The untold story of the woman who married C. S. Lewis and inspired the movieShadowlands
When Joy Davidman died of cancer in 1960, C. S. Lewis, her husband of only four years, wrote one of the great twentieth-century classics about loss and grief. Who was the American woman about whom Lewis says in A Grief Observed, "It is incredible how much happiness, even how much gaiety, we sometimes had together after all hope was gone"? Who was this woman whose love story with Lewis became the play, and later the major movie, Shadowlands?
Although best known as Lewis's wife, Joy Davidman was an accomplished writer in her own right, with several published works to her credit. Out of My Bone tells Davidman's life story in her own words through her numerous letters -- most never published before -- and her autobiographical essay "The Longest Way Round."

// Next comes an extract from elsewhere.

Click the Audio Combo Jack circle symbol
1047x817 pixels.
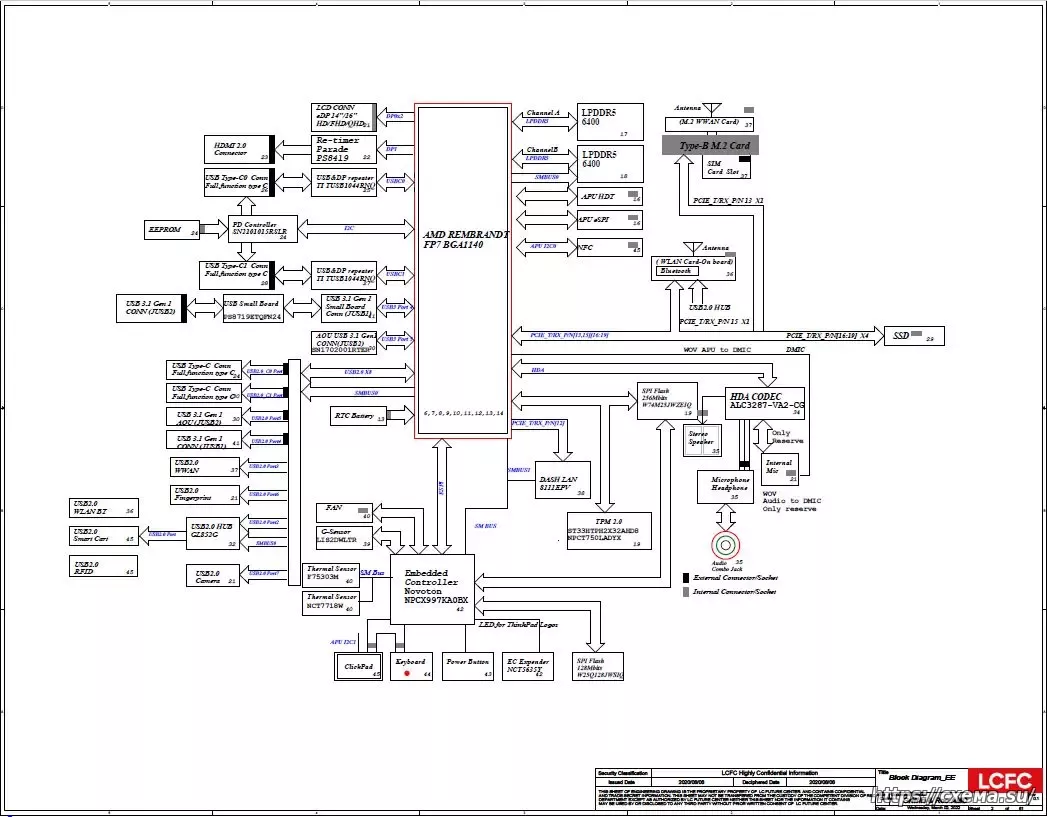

Gathered and expertly introduced by Don W. King, these letters reveal Davidman's persistent search for truth, her curious, incisive mind ("lithe and quick and muscular as a leopard," Lewis later said), and her arresting, sharply penetrating voice. They chronicle her journey from secular Judaism to atheism to Communism to Christianity and offer insightful glimpses into life -- both literary and everyday -- in the America and England of her time. Davidman also writes about the struggles of her earlier marriage to William Lindsay Gresham and of trying to reconcile her career goals with her life as mother of two sons. Most poignantly, perhaps, these letters expose Davidman's mental, emotional, and spiritual state as she confronted the cancer that eventually took her life at age 45.
Moving and riveting, Out of My Bone reveals anew the singular woman whom C. S. Lewis deeply loved and who deeply influenced his later writings.